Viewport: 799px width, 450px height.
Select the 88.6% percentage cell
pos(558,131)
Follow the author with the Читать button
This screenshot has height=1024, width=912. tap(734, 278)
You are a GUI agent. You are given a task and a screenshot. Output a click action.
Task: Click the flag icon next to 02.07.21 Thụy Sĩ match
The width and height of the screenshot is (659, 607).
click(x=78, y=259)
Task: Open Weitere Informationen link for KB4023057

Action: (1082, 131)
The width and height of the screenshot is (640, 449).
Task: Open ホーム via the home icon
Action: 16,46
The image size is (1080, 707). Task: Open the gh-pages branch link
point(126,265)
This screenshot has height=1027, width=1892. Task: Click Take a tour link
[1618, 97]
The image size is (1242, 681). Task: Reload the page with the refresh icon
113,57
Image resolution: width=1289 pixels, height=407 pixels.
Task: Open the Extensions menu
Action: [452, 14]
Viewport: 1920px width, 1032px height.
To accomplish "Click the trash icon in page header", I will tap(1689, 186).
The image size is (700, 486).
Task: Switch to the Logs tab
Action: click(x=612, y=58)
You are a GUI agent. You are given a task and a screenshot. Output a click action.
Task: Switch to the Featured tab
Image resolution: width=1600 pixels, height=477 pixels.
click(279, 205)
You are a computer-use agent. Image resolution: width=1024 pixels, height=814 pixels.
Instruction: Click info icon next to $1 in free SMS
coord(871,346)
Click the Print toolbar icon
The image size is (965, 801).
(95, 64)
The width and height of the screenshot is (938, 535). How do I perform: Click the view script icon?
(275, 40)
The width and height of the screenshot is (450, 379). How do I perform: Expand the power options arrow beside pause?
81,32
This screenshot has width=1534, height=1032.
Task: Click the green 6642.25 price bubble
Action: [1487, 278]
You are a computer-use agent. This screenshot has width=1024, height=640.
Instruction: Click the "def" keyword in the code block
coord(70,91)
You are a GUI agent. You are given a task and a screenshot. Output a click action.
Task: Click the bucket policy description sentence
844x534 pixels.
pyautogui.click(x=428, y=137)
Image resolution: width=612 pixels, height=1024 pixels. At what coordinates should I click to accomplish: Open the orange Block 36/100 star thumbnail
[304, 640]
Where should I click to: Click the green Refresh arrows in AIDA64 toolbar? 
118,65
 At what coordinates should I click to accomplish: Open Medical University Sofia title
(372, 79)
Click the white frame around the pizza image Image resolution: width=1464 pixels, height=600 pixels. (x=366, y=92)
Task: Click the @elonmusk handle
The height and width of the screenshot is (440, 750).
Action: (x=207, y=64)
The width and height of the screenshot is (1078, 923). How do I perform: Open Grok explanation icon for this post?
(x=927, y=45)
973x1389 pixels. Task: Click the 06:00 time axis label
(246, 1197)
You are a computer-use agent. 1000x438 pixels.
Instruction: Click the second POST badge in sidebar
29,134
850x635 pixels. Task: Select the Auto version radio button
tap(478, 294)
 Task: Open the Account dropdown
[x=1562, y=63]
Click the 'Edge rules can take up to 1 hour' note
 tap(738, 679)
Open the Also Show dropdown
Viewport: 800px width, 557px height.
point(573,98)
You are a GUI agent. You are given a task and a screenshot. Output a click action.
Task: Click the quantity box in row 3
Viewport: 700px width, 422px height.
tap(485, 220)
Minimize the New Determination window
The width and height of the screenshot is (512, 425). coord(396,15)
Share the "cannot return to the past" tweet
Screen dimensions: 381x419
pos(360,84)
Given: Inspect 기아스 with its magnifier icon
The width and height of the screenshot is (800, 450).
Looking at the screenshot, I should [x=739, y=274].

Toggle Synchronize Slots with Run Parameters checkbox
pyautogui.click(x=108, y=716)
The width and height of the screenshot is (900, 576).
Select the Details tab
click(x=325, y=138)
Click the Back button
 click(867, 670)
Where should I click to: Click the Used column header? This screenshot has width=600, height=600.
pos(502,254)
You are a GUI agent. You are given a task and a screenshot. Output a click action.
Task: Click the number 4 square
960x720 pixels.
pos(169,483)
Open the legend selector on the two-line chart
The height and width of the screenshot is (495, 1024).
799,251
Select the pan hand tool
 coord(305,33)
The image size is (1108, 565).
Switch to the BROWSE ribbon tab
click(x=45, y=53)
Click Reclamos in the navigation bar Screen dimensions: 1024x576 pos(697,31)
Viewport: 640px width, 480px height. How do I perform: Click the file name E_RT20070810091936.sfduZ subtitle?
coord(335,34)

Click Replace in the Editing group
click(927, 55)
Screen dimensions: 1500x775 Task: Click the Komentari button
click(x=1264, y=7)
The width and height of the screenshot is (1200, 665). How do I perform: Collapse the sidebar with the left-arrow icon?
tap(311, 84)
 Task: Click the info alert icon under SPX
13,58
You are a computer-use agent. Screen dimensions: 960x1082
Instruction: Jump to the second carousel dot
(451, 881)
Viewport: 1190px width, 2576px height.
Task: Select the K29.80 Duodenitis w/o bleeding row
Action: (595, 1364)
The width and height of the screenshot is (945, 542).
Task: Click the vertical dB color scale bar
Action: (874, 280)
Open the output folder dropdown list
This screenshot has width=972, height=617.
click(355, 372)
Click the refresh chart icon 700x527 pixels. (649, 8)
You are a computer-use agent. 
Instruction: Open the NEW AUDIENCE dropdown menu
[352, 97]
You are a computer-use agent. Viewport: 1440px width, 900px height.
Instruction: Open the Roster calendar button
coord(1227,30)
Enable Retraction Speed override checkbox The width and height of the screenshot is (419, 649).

**EXERCISE DIRECTIONS**. Only the lines above from the one with "The image size is (1080, 707)." up to and including the one with "You are a computer-use agent. Image" should be repeated, exactly as written.

**FINAL ANSWER**.
The image size is (1080, 707). Task: Open the gh-pages branch link
point(126,265)
This screenshot has height=1027, width=1892. Task: Click Take a tour link
[1618, 97]
The image size is (1242, 681). Task: Reload the page with the refresh icon
113,57
Image resolution: width=1289 pixels, height=407 pixels.
Task: Open the Extensions menu
Action: [452, 14]
Viewport: 1920px width, 1032px height.
To accomplish "Click the trash icon in page header", I will tap(1689, 186).
The image size is (700, 486).
Task: Switch to the Logs tab
Action: click(x=612, y=58)
You are a GUI agent. You are given a task and a screenshot. Output a click action.
Task: Switch to the Featured tab
Image resolution: width=1600 pixels, height=477 pixels.
click(279, 205)
You are a computer-use agent. Image resolution: width=1024 pixels, height=814 pixels.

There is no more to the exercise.